Departmental Notices

One proposal is out; another stirs the pot

Two major announcements came from the U.S. government within the past week that could have potential consequences for the energy sector. Last Thursday (January 4), the Department of the Interior announced a proposal for offshore drilling that has been bombarded with criticism in the ensuing week since. This Monday (1/8), the Federal Energy Regulatory Council rejected the Notice of Proposed Rulemaking filed back in September by the Department of Energy that would have backed funding for coal and nuclear plants.

DOI drafts offshore proposal. U.S. Secretary of the Interior Ryan Zinke announced January 4 a proposal for developing the National Outer Continental Shelf Oil and Gas Leasing Program (National OCS Program) for 2019-2024. The DOI proposal boldly projected to “make over” 90 percent of the total OCS acreage and more than 98 percent of “undiscovered, technically recoverable oil and gas resources in federal offshore areas available to consider for future exploration and development.” By comparison, the current program puts 94 percent of the OCS off-limits. In addition, the program proposes the largest number of lease sales in U.S. history. Earlier this year, 155 Members of both the House and the Senate sent letters to Secretary Zinke in support of a new 5-year plan that “recognizes America’s potential for energy dominance.” The Draft Proposed Program (DPP) includes 47 potential lease sales in 25 of the 26 planning areas – 19 sales off the coast of Alaska, 7 in the Pacific Region, 12 in the Gulf of Mexico, and 9 in the Atlantic Region. The proposal has been met with staunch opposition in some places, including a requested meeting with Zinke from Delaware’s governor today. Opponents say the proposal greatly threatens the environments and economies of certain coastal states.

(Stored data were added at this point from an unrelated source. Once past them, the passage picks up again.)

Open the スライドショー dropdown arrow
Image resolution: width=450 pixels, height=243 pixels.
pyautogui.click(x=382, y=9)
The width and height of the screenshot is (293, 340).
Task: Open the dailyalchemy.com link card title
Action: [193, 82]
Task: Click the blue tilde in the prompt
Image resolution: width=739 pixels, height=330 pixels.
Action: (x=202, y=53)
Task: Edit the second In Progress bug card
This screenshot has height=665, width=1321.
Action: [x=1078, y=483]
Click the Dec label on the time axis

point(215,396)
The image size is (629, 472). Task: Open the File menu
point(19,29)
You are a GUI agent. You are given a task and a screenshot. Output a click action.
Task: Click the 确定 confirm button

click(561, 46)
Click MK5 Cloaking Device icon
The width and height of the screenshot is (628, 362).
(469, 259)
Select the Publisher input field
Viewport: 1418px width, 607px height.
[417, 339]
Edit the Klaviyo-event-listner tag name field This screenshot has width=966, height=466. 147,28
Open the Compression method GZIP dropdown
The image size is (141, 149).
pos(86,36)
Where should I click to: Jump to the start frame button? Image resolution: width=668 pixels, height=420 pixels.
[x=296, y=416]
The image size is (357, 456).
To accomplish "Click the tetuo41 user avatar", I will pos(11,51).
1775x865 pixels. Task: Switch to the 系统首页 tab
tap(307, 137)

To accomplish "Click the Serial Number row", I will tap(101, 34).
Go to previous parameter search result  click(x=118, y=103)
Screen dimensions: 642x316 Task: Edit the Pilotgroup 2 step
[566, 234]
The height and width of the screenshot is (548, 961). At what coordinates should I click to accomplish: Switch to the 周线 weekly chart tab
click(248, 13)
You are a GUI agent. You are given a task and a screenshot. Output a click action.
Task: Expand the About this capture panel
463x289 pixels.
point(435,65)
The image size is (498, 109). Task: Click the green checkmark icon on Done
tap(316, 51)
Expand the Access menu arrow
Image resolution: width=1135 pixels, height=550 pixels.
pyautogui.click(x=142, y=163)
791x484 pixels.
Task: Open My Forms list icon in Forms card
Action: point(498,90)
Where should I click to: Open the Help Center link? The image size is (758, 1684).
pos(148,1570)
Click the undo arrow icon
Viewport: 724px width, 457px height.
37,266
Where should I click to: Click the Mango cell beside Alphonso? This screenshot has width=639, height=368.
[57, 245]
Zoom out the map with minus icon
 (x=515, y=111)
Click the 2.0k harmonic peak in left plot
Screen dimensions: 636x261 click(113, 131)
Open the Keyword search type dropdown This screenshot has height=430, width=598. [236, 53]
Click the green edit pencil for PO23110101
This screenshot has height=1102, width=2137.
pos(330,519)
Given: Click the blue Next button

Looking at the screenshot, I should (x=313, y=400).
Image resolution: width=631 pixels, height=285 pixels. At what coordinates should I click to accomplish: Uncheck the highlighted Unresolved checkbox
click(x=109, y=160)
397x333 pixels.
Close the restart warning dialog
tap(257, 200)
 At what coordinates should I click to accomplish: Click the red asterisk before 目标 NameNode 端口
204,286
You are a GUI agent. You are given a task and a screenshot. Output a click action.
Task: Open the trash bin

DOE NOPR rejected by FERC. After being in limbo for nearly half a year, the Department of Energy’s push for coal and nuclear compensation appears to finally be over. FERC rejected the DOE’s Notice of Proposed Rulemaking (NOPR) on Monday, which would have provided monetary assistance for power plants that keep 90 days worth of fuel onsite. Instead, FERC requested that regional grid operators review a questionnaire about improving power system resilience and report back within 60 days. In its September letter announcing the NOPR, the DOE argued that the expected retirement of coal and nuclear plants in the nation’s wholesale power markets could put the U.S. power supply at risk. FERC, however, said the agency and supporters of the rule failed to prove that to the commission, according to Utility Dive.